Pick out and copy each line of the material below that contains the string "pixels". Case counts.
-- start Available records --
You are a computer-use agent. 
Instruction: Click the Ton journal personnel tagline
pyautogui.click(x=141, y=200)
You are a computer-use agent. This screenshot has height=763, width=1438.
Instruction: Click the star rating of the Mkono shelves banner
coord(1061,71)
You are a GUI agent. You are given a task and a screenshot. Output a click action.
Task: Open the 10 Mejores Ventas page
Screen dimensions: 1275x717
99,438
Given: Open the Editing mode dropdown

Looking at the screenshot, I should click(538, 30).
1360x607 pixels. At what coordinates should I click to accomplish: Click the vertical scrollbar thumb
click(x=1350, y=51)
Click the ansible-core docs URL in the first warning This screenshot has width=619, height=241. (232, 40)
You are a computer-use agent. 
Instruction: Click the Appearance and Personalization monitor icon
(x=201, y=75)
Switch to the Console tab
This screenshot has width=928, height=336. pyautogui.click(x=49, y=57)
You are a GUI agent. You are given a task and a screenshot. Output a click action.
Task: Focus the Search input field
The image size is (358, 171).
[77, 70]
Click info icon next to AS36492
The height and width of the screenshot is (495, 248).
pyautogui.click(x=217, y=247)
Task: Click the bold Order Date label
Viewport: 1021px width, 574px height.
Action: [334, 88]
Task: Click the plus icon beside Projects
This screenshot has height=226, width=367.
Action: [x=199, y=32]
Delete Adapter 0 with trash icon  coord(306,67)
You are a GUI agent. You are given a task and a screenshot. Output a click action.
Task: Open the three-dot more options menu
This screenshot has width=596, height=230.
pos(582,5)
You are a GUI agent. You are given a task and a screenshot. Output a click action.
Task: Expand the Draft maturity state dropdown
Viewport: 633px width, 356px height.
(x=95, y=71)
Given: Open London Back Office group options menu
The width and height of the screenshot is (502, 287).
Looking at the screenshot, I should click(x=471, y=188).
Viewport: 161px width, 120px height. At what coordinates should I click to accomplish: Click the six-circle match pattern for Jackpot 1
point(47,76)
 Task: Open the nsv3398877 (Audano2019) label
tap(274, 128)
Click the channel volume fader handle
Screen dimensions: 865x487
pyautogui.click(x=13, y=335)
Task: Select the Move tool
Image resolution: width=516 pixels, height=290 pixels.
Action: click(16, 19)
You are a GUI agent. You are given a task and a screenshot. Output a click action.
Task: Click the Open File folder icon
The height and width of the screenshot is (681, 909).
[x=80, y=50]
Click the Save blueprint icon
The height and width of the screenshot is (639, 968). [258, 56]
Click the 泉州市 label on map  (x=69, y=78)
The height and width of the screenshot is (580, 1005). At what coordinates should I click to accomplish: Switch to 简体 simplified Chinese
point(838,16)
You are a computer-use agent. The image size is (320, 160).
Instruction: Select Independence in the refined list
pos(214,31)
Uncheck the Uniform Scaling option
-- end Available records --
* **Written reply**
1360x607 pixels. At what coordinates should I click to accomplish: Click the vertical scrollbar thumb
Image resolution: width=516 pixels, height=290 pixels.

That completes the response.